■ TASKS TO COMPLETE
1 – In the Jersey Shore piece, who is the only new cast member this season?
2 – Write out everything in the Jersey Shore piece from "Less than a" down to "her snooty mug.".

■ SOURCE
____

Remember back to the glory days of 2009? Sure, the economy was in deeper shit than the kid from Slumdog Millionaire and all that boring stuff. But at least the world made some kind of sense. We had a new president who promised to bring about change. We knew Kanye was never going to stop being a douchebag. We knew that Oompa-Loompas never left Wonka's chocolate factory... And then Jersey Shore attacked our screens and eyes, and things will never be the same again.

It's hard to imagine that the world was first introduced to The Situation's washboard abs and Snooki's gravity-defying poof a mere 13 months ago. In such a short time, the tanorexic stars of MTV's biggest hit ever have effectively turned pop culture on its head. Everything from the New Year's Eve ball drop to Chegg.com ads are getting the GTL treatment - and trust me if there is one thing these people have never had their hair gel-covered hands on, it's a college textbook. And America seems to love them all the more for it.

More than 8 million fist-pumping viewers tuned in to see seven of the engrossing eight return to the iconic Seaside Heights home where it all began, duck phone and all. Joining Snooki and the Situation in the festering hot tub once again are JWoww, Ronnie, Sammi, Pauly D, and Vinny. (No Angelina, but really, who cares?) The only fresh face this season is Snooki 2.0 self-described "walking holiday" Deena Cortese. I don't recall any holiday traditions that involve stripping naked from the waist down 30 seconds after walking into a packed house, but I digress.

Less than a month in, we've already seen enough cringe-worthy moments to tide us over until next season. Taking over the resident whiny bitch role vacated by aspiring singer/actress Angelina is Sammi, whose alienation from the rest of the girls and insatiable thirst for the "Ron Ron Juice" (it's a cocktail, perv) have made her into the most codependent "human backpack" girlfriend on TV since... well, since herself, last season in Miami. The way she follows around Ronnie's gigantic, steroid-jacked (I mean Xenadrine-enhanced, of course) body like a lost puppy makes me wonder why Jenni "I find it acceptable to piss behind a bar as long as I hose it off" Farley is the only one to have landed a punch on her snooty mug.

____

■ ENTRIES
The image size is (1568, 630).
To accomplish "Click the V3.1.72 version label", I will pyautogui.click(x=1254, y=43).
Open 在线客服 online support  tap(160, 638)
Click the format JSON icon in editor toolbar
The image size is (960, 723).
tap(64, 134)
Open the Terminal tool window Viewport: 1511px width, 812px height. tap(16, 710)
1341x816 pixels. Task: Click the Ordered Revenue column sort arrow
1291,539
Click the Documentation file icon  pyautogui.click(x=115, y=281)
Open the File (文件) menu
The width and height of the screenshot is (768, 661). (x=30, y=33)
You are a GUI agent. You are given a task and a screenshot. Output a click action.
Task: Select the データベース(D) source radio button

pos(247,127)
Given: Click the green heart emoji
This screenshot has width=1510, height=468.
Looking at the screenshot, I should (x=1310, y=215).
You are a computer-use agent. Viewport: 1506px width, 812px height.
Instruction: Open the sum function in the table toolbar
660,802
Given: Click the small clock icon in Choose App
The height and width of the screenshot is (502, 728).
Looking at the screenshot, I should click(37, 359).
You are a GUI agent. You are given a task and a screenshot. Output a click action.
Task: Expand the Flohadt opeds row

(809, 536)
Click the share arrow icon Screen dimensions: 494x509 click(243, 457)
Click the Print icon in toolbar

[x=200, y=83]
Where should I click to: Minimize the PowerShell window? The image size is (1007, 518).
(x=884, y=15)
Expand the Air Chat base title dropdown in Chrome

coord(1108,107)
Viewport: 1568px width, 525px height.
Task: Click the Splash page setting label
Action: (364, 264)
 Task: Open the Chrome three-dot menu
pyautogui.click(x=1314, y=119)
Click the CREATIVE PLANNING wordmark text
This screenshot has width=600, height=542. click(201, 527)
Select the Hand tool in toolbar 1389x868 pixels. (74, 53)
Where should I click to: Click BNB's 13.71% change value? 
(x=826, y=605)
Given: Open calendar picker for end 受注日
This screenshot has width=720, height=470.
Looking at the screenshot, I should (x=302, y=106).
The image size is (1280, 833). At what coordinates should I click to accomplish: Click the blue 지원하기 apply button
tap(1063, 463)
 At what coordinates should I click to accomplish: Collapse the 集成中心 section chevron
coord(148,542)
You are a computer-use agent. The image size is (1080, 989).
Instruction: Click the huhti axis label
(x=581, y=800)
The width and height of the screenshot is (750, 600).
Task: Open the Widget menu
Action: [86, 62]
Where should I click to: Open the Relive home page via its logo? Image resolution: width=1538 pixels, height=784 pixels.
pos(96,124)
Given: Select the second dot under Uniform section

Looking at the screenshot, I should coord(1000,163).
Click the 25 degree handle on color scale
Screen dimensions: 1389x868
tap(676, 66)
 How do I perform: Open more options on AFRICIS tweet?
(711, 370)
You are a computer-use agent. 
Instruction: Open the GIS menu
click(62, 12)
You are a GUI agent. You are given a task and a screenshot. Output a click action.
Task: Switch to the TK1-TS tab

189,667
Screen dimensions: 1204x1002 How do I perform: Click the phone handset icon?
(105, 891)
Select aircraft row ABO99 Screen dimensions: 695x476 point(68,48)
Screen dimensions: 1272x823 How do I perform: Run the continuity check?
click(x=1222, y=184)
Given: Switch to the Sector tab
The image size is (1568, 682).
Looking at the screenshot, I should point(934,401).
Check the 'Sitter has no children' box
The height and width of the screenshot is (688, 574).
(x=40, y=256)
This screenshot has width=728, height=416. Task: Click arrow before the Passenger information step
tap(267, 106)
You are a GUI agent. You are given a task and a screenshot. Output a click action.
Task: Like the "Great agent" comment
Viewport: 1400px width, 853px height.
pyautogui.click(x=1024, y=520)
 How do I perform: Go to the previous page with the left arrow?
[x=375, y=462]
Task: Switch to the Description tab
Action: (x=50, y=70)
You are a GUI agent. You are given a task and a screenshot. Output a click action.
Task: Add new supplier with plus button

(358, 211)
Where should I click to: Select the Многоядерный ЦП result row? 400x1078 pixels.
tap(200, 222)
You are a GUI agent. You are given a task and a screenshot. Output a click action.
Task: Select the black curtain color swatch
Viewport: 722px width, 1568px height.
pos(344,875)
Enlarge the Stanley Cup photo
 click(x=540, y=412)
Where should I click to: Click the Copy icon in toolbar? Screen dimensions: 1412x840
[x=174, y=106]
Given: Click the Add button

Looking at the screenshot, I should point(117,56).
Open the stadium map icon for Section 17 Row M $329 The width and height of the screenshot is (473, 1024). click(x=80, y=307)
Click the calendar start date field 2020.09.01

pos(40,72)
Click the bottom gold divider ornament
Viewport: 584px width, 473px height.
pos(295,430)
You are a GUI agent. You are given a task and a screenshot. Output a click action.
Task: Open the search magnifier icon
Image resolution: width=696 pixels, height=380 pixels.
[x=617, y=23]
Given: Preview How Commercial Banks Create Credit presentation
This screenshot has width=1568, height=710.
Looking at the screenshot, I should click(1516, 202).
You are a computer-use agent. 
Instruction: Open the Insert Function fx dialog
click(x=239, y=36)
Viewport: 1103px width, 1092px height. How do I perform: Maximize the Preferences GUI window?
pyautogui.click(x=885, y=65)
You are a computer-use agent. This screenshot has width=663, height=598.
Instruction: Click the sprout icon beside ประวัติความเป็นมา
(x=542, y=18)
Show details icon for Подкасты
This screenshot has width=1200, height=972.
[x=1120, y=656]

____

■ RESPONSES FOR EACH TASK
1 – Deena Cortese

2 –
Less than a month in, we've already seen enough cringe-worthy moments to tide us over until next season. Taking over the resident whiny bitch role vacated by aspiring singer/actress Angelina is Sammi, whose alienation from the rest of the girls and insatiable thirst for the "Ron Ron Juice" (it's a cocktail, perv) have made her into the most codependent "human backpack" girlfriend on TV since... well, since herself, last season in Miami. The way she follows around Ronnie's gigantic, steroid-jacked (I mean Xenadrine-enhanced, of course) body like a lost puppy makes me wonder why Jenni "I find it acceptable to piss behind a bar as long as I hose it off" Farley is the only one to have landed a punch on her snooty mug.